Support Your Local Community Press
Pitching media and public relations go together like peanut butter and jelly.
Any client or company with a PR function understands that getting free (or “earned”) media coverage goes a long way in building reputation and awareness.
While media pitches brings to mind the big-wig names (who doesn’t want their pixellated image on the cover of the Wall Street Journal?), I’d like to pose a simple plea to PR folks everywhere: Support your local community press!
The next time you’re building a media pitch list or prepping for a significant media push for your client/company, consider if the information is also relevant to the local community press.
Why should you care about the community press?
Despite the popularity of digital media, people still read newspapers.
And even more comforting is the fact that people are still reading their local community newspapers.

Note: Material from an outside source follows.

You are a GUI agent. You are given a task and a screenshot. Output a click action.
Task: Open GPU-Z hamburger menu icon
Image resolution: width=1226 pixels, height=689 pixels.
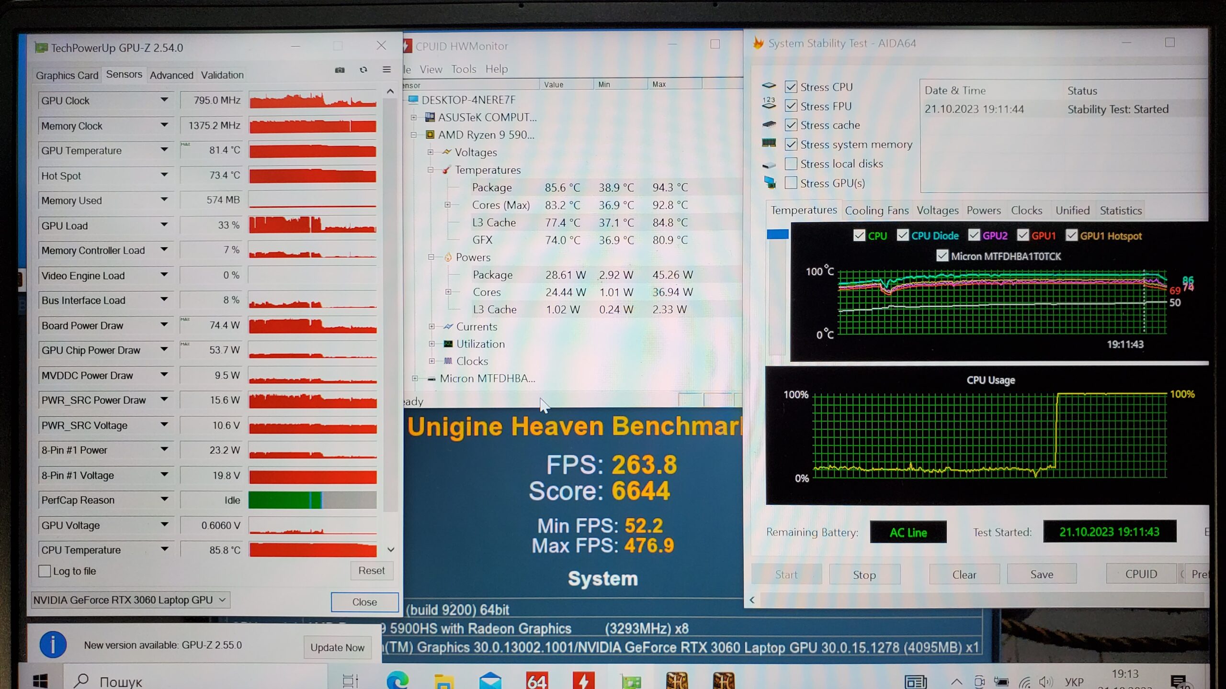click(386, 70)
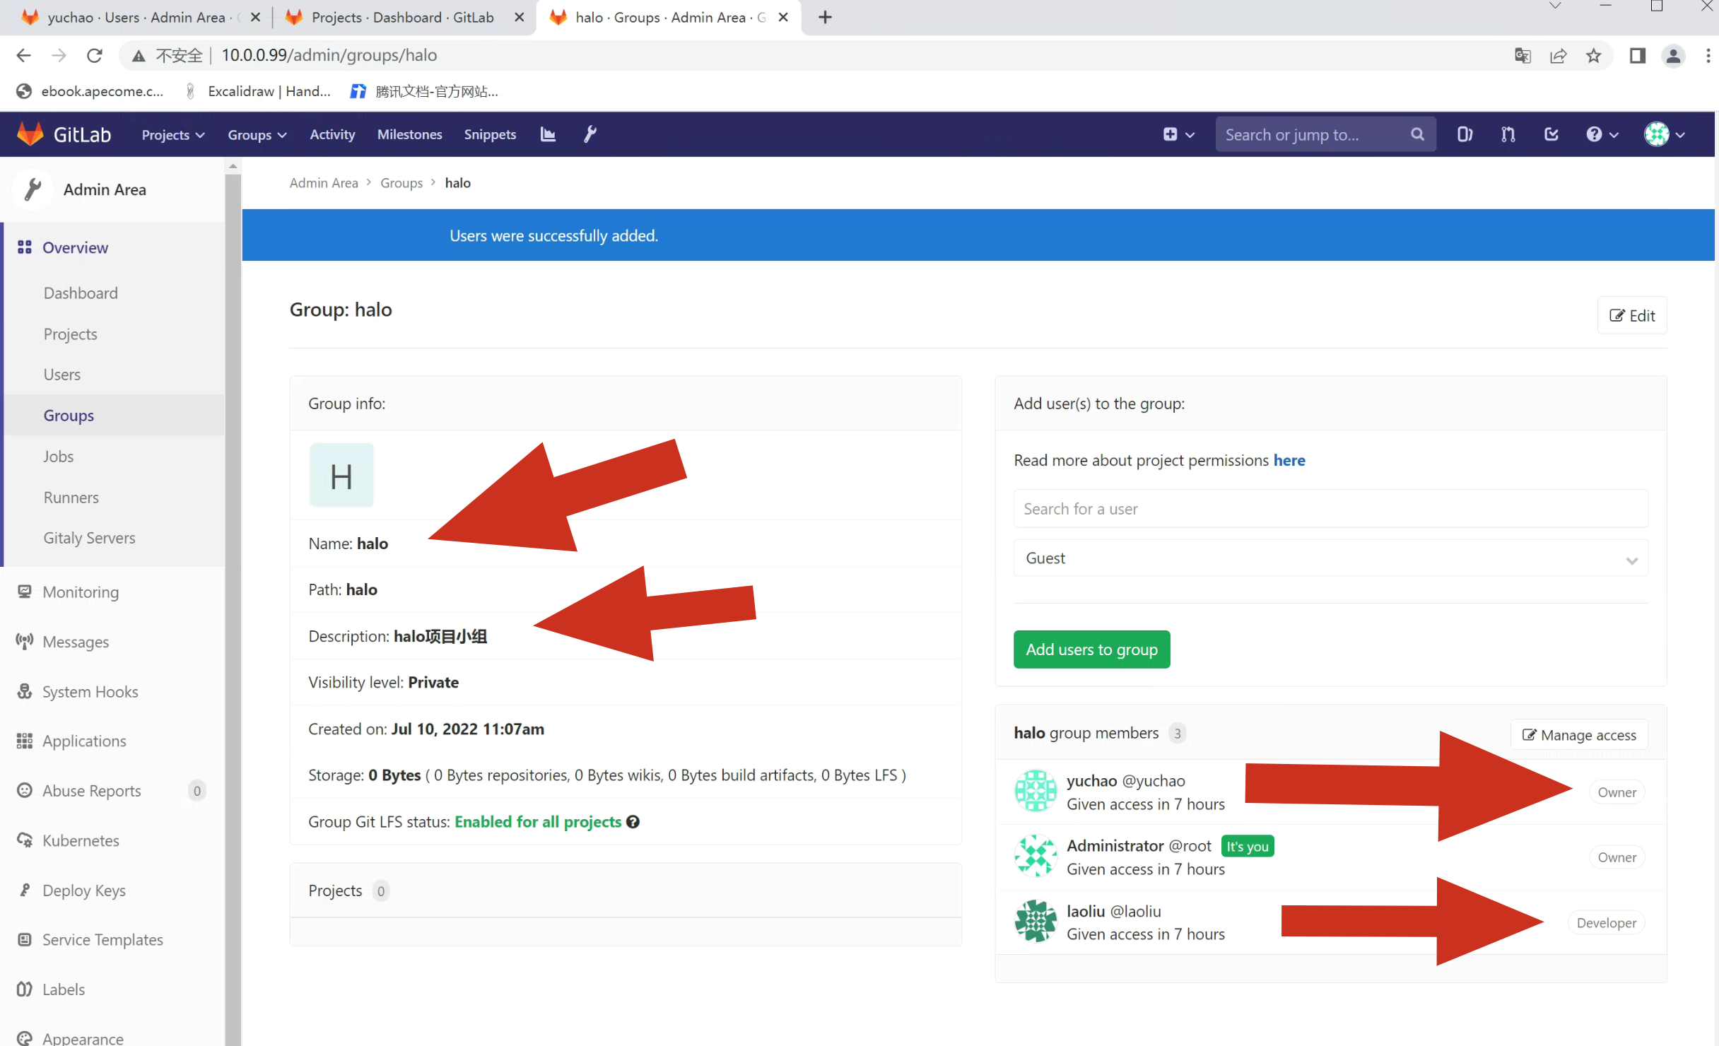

A recent survey by the National Newspaper Association found that 73 percent of those surveyed read their local newspaper at least once a week. The NNA survey also found that those readers often share their paper with an average of three other people–talk about word of mouth.
There are also numerous ethnic community newspapers available throughout major metropolitan cities.
Hispanic weekly and less than weekly newspapers have risen over the past couple of years, although the number of Hispanic daily newspapers has declined.
But despite the rosy picture, community newspapers are not without the strains to advertising dollars and declining circulation at the major press.
What does this mean for PR pros?
I admit I have a slight bias having worked at community newspapers in the past. I know these papers have a value to the neighborhoods and communities they cover.
But I believe it’s worth the exercise to consider community newspapers on your next media list if the information is relevant to a specific neighborhood or community issue.
I stress only if it’s relevant to the community you’re pitching because most community papers can’t be bothered with garbage that takes up their news or advertising space. They shouldn’t be treated as rinky-dink operations just because they only publish once a week.
To become familiar with the community’s interests, it helps if you obtain a copy of the community newspaper you’re considering and read its past coverage.
Also, when working with ethnic community papers, consider the cultural and linguistic barriers to reaching their audience. It helps to have a press release or event announcement already translated so their editors or reporters can more readily print it.
The end result, if you have a pitch that garners space in the community paper, is that you make a connection to their readers and thus, that community.
It’s not a magic bullet to your next media pitch plan, but exploring your options in the community press doesn’t hurt.
Community papers turn up on our doorsteps without subscription each week, offering a glimpse into the micro-local news scene.
I believe PR can do good work in supporting them with relevant community-geared information so that they, in turn, can continue to provide information at the door-to-door level.